Ecosystem services – benefits provided by functioning ecosystems – may shape future policy and regulations as well as government expectations of the private sector, particularly on public lands, according to a report by BSR.
The report, “Global Public Sector Trends in Ecosystem Services, 2009-2012,” is based on four years of research by BSR’s Ecosystem Services Working Group. It documents government action, voluntary programs formed, administration decisions issued and new regulations that have passed. The report is especially relevant to companies that have, or are in the midst of crafting, internal policies on biodiversity and ecosystem services, BSR said.
BSR identified several emerging trends, such as national governments that are considering expanding GDP measures to include natural capital. The report also found that public-sector exploration of ecosystem services valuation is on the rise and governments are interested in attracting investment in the concept, through eco-compensation mechanisms and payments for ecosystem services (PES).
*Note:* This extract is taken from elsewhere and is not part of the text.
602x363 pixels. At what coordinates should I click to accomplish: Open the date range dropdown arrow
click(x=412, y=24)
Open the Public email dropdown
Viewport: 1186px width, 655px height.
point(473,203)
China and Vietnam are investigating eco-compensation and PES, respectively, while Brazil, Costa Rica and Peru are exploring financial incentives for restoration and maintenance of ecosystem services, the report said.
The BSR report also found that public-sector funded research on ecosystem services is on the rise. Europe, the US and China are looking at an array of government-supported research and voluntary initiatives related to ecosystem services, despite the absence of specific, targeted policies, the report said.
A November report by the Association of Chartered Certified Accountants said only a handful of companies in sectors with high environmental impact are reporting substantial detail on biodiversity and ecosystem services. The majority report little or no information because they believe the issue is immaterial.
Just last month, Monsanto joined the World Business Council for Sustainable Development and said it would offer the organization’s Business Ecosystems Training course globally for employees. Monsanto says the BET course will enhance employees’ understanding of the links between ecosystems and business.